Érico Veríssimo: ‘a reforma mais urgente é a do caráter’ (foto: divulgação / Companhia das Letras)

 

Todo começo de governo é a mesma coisa. Vêm à baila as reformas. É reforma política, reforma econômica, reforma trabalhista, reforma social, reforma fiscal. Tudo balela, para ganhar tempo e enganar a patuleia. No Brasil, todo mundo fala em reformas, mas ninguém as quer de verdade. Sabe quando se fará reforma no Brasil, leitor? Mas reforma-reforma mesmo, para beneficiar a população? Nunca. Político não faz reforma. Administrador, menos ainda. Só se lhes trouxer benefício pessoal. Pois o tema está novamente na ordem do dia. Aliás, sempre esteve e sempre estará. Sem nenhum resultado real, como se verá.

Aí, uma vez mais, lembro-me do grande Érico Veríssimo, pai do Luís Fernando e uma das figuras maiúsculas deste país, que muita falta nos faz. Érico não foi só um escritor. Ou “um contador de estórias, fascinado pelas pessoas e pelos problemas humanos” – como se autodefinia. Ele era isso e muito mais. Érico Veríssimo foi, sobretudo, um humanista. Jamais transformou seus romances em panfletos políticos, mas poucos intelectuais foram capazes, como ele, de se manifestar publicamente, com tanta firmeza e intransigência, contra os desmandos dos poderosos. A supressão das liberdades, a institucionalização da mentira e da violência política e a repressão aos dissidentes sempre lhe causaram repugnância. Aliás, em vida, confessava ter apenas um medo: o de perder a capacidade de indignação e cair na aceitação, que julgava perniciosa para a vida em sociedade.

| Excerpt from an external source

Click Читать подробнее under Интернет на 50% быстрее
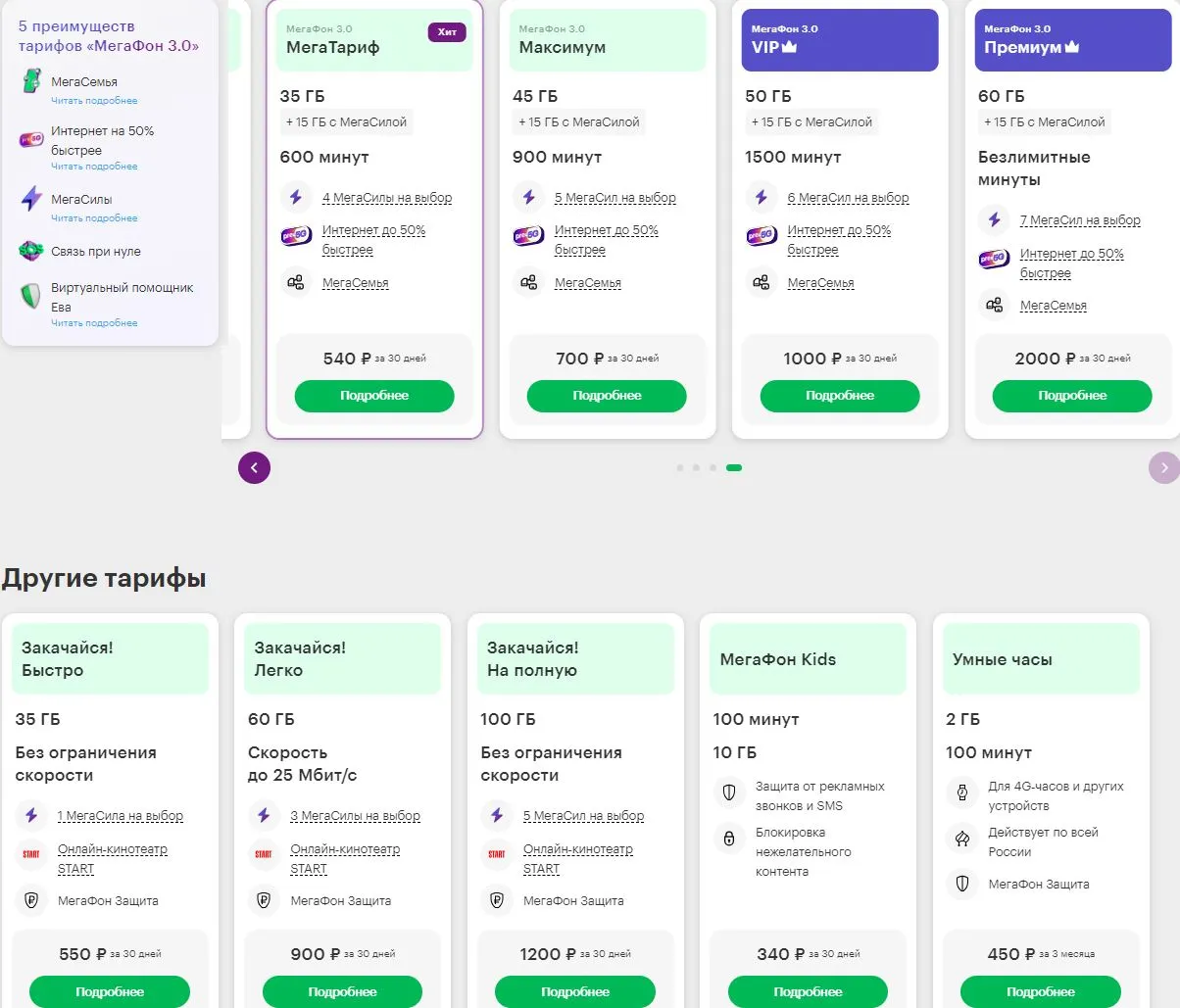Image resolution: width=1180 pixels, height=1008 pixels. point(94,167)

Dizia: — Não quero ser indiferente. Dentro de mim ouço sempre meu grito de indignação. Quando choro pelo outro, estou chorando por mim. Quando tenho receio pelo outro, tenho também por mim. Não sou santo, sou homem.

Modestamente, tenho procurado mirar-me em Érico. Como pessoa e como crítico do cotidiano. Aprendi com ele – que foi capaz de desagradar, ao mesmo tempo, a direita, a esquerda, a igreja e os poderosos de plantão – que é sempre necessário expor publicamente as mazelas e a hipocrisia das classes dominantes, preocupadas, pobrezinhas!, em manter o poder e o lucro; do mesmo modo que personagens esquerdistas são, em regra, apenas tristes criaturas, retorcidas e complicadas demais para servirem de vetores para um mundo novo. Prova disso tem-se quando conseguem alcançar certo destaque na vida político-administrativa do país.

— O mundo capitalista está podre – acentuava Érico, acrescentando, no mesmo tom: “Mas o mundo bolchevista, que nasceu em meio a tantas promessas e esperanças, também já se deteriorou”. Coisas tão atuais, ditas por Érico Veríssimo há mais de sessenta anos.

E as tais reformas, apregoadas, anos a fio, por reiterados governos, inclusive pelo atual? O diagnóstico do escritor é perfeito:

“As reformas são necessárias, mas só solucionarão os nossos problemas econômicos e sociais se forem planificadas e realizadas a sério, por gente competente e honesta. Quanto à reforma básica mais urgente, a meu ver, é a reforma do caráter. Isso não é apenas uma frase. Ora, como não acredito em milagres, acho que, com essa gente que até hoje nos tem governado, não é possível reformar nada a não ser promissórias. A reforma agrária é, em princípio, um imperativo de ordem moral. Mas não conseguiremos nada nesse terreno sem a uma planificação bem feita. Pouco, nada mesmo, adiantaria ao homem do campo ter uma terra em seu nome se ele correr o risco de morrer de fome em cima dela. Claro que é preciso começar, e o melhor momento é reconhecer a necessidade dessa reforma, votar uma lei que a legitime e a torne mandatória e ir estudando os meios de pô-la em prática, mas sem açodamento, sem ódios políticos e ideologias e sem perder de vista o fato de querermos resolver um grande problema e não criar outros… É uma tarefa para homens de capacidade técnica e administrativa, e não para demagogos. Mas apenas a reforma agrária não solucionará nossos problemas. Temos que acabar com a ‘espoliação por causas internas’, como o empreguismo, a roubalheira pura e simples, a malversação dos fundos públicos, o desgoverno, os contratos lesivos à nação, feitos em benefício de grupos econômicos. Se há uma hemorragia externa que nos debilita, a hemorragia interna não é melhor. […] Enquanto, porém, tivermos no governo homens de negócios e não estadistas, não vejo nenhuma esperança de melhores dias para a economia nacional”.

Sabe, o prezado leitor, quando o sábio Érico Veríssimo disse isto? Em meados de 1963…

 

Célio Heitor Guimarães é jornalista e consultor jurídico aposentado.